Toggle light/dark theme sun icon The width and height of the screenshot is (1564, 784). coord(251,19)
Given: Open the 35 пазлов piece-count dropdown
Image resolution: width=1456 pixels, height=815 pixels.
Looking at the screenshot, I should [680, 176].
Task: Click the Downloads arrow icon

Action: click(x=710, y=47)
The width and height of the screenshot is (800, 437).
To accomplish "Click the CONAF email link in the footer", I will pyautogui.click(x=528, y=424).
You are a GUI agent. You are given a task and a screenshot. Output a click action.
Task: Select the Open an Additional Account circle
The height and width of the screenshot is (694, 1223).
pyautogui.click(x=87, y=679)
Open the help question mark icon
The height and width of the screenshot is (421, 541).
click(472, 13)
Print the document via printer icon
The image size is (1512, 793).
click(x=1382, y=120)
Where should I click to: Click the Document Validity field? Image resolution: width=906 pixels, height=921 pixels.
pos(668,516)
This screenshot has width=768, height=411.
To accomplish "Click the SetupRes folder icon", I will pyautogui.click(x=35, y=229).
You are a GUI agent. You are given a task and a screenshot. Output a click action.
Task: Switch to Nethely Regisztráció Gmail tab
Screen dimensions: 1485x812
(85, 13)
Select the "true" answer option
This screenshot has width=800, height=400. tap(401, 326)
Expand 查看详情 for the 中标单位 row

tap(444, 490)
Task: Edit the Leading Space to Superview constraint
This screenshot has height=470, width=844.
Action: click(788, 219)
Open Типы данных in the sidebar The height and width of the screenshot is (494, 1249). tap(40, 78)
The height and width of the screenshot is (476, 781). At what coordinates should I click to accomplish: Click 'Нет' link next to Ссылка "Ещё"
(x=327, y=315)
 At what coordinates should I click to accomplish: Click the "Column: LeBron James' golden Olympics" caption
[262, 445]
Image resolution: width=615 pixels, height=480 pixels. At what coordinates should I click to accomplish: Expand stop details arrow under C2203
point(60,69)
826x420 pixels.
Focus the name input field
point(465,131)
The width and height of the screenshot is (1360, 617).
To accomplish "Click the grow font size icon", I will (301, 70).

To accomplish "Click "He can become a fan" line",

■ ■ ■

What is expected: Only the lines with the string "will" are wanted; pick them out of the records above and copy them.

Output below:
To accomplish "Click the CONAF email link in the footer", I will pyautogui.click(x=528, y=424).
To accomplish "Click the SetupRes folder icon", I will pyautogui.click(x=35, y=229).
To accomplish "Click the grow font size icon", I will (301, 70).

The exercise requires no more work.